| Literature DB >> 32483529 |
Gayeon Lee1, Chooryung Chung2, Sunil Kim3, Su-Jung Shin1.
Abstract
Although numerous studies have been conducted on apexification using mineral trioxide aggregate (MTA), direct observation of extracted human teeth after the procedure has been rarely reported. This case report describes a mandibular premolar treated 2.5 years ago and extracted recently for orthodontic treatment. The tubercle of the right mandibular premolar of a 12-year-old boy with dens evaginatus was fractured and the pulp was exposed. The tooth was diagnosed with pulp necrosis and asymptomatic periapical abscess. During the first visit, copious irrigation was performed with 2.5% sodium hypochlorite. Calcium hydroxide paste was placed as an intracanal medicament. The sinus tract had disappeared at the second visit after 3 weeks. MTA was applied on to the bleeding point as a 4-mm-thick layer, followed by a 3-mm-thick gutta-percha filling and resin core build-up. After 2.5 years, the tooth and three other premolars were extracted for orthodontic treatment. The right and left mandibular premolars were scanned with micro-computed tomography to determine the root shape and canal anatomy. Irregular root growth was observed and the root outline of the right mandibular premolar differed from that of the contralateral tooth.
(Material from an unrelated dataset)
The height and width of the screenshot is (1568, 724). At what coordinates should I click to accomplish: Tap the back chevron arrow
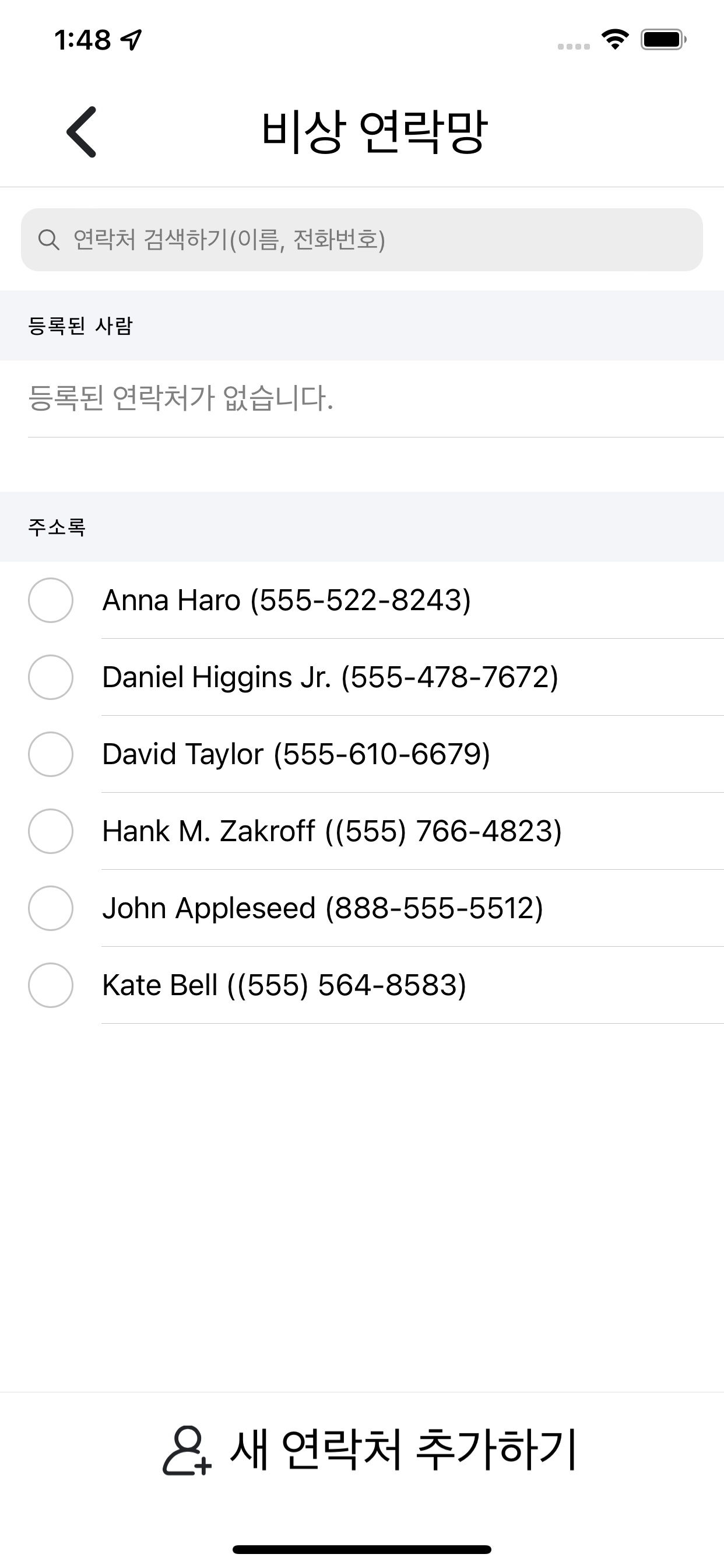[x=82, y=131]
Apexification with MTA leads to the formation of roots with irregular morphology, without any pulpal space.Entities:
Keywords: Apexification; Dens evaginatus; Microcomputed tomography; Mineral trioxide aggregate
Year: 2019 PMID: 32483529 PMCID: PMC7239676 DOI: 10.5395/rde.2020.45.e4
Source DB: PubMed Journal: Restor Dent Endod ISSN: 2234-7658
Figure 1Series of periapical radiographs taken during the treatment of tooth #45. (A) A preoperative periapical radiograph showing an immature root with periapical radiolucency with tooth #45. A gutta-percha cone was used to trace the periapical lesion to tooth #45. (B) A postoperative periapical radiograph showing apexification with tooth #45. (C) A periapical radiograph taken 6 months after the treatment demonstrating the resolution of the previous periapical radiolucency. (D) A periapical radiograph taken 1.5 years after the treatment showing the formation of the root apex. (E) A preoperative panoramic view. (F) A panoramic view taken 2.5 years after the root canal treatment with tooth #45.
op, operative.
Figure 2Reconstructed 3D images of teeth #45 and #35 obtained by micro-computed tomography. (A) Reconstructed 3D image of tooth #35. (B) Reconstructed 3D image of tooth #45.
3D, three-dimensional; MTA, mineral trioxide aggregate; GP, gutta-percha.
Figure 3Representative colored images of tooth #45 obtained by micro-computed tomography (micro-CT). (A) A coronal image of micro-CT of tooth #45 showing composite resin, gutta-percha (GP), and mineral trioxide aggregate (MTA) filling in the canal. An irregularly shaped root tip was observed. (B) A sagittal image of tooth #45. (C) A transaxial view of tooth #45.